::: Records supplied

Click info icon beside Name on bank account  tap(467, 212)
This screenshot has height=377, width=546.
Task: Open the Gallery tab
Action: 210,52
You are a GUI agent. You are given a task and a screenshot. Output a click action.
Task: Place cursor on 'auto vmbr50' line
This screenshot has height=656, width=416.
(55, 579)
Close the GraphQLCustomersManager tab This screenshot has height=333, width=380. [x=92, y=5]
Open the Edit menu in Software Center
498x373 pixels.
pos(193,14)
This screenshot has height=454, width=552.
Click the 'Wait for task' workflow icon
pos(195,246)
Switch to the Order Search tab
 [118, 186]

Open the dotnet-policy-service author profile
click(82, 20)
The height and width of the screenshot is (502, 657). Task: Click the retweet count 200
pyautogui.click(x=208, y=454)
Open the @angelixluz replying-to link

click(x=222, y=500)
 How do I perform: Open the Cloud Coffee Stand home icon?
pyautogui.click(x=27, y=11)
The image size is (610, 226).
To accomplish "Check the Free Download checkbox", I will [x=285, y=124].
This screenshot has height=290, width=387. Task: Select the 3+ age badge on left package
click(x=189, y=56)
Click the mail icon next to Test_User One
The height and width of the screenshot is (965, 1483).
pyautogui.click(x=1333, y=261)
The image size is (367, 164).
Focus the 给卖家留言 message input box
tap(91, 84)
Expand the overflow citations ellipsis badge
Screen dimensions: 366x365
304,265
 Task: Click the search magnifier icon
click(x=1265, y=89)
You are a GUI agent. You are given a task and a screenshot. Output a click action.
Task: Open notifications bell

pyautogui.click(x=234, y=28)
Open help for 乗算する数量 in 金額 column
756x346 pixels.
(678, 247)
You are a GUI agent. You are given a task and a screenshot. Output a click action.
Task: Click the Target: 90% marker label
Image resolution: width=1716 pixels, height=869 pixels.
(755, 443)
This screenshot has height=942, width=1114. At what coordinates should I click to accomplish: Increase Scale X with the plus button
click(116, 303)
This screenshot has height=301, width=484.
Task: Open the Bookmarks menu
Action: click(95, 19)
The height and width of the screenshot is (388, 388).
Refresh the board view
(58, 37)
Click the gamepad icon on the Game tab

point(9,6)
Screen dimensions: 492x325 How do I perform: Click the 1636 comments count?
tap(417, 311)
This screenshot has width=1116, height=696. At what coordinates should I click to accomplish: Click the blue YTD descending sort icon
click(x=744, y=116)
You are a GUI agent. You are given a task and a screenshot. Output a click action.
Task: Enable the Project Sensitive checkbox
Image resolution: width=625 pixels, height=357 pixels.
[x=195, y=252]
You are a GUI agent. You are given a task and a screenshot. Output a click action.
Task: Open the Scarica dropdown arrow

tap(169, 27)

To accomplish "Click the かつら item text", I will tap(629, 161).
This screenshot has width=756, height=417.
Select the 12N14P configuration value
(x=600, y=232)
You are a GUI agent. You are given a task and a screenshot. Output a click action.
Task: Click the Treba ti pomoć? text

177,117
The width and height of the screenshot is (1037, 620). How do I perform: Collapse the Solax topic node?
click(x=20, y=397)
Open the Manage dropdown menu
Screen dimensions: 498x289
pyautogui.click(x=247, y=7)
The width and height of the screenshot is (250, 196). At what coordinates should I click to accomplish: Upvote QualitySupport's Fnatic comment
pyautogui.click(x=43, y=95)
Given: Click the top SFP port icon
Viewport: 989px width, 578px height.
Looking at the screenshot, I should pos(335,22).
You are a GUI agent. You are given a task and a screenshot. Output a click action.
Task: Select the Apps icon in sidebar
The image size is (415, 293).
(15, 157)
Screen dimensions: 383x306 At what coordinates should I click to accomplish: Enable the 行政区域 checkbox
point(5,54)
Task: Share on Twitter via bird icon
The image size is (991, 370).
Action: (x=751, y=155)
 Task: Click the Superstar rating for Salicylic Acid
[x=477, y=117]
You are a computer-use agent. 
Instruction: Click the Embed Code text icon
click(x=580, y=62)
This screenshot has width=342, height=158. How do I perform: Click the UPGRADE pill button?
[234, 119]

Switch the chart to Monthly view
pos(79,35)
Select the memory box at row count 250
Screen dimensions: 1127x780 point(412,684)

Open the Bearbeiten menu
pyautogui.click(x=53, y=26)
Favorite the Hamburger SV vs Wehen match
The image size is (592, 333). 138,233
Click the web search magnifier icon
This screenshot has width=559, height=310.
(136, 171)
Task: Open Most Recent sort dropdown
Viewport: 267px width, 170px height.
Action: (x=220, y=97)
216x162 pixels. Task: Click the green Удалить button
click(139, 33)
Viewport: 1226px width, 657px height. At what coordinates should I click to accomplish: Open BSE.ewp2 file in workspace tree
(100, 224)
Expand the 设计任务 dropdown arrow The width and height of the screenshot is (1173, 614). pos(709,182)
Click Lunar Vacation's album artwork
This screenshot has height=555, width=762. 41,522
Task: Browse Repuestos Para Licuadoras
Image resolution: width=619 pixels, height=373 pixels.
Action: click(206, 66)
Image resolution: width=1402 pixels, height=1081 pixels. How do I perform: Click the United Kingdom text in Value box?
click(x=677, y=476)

::::::

■ **About this task**: Could you set down, word for word, only the lines above from the line with "Refresh the board view" to the line with "Task: Enable the Project Sensitive checkbox", including both?

■ **Response for this exercise**:
Refresh the board view
(58, 37)
Click the gamepad icon on the Game tab

point(9,6)
Screen dimensions: 492x325 How do I perform: Click the 1636 comments count?
tap(417, 311)
This screenshot has width=1116, height=696. At what coordinates should I click to accomplish: Click the blue YTD descending sort icon
click(x=744, y=116)
You are a GUI agent. You are given a task and a screenshot. Output a click action.
Task: Enable the Project Sensitive checkbox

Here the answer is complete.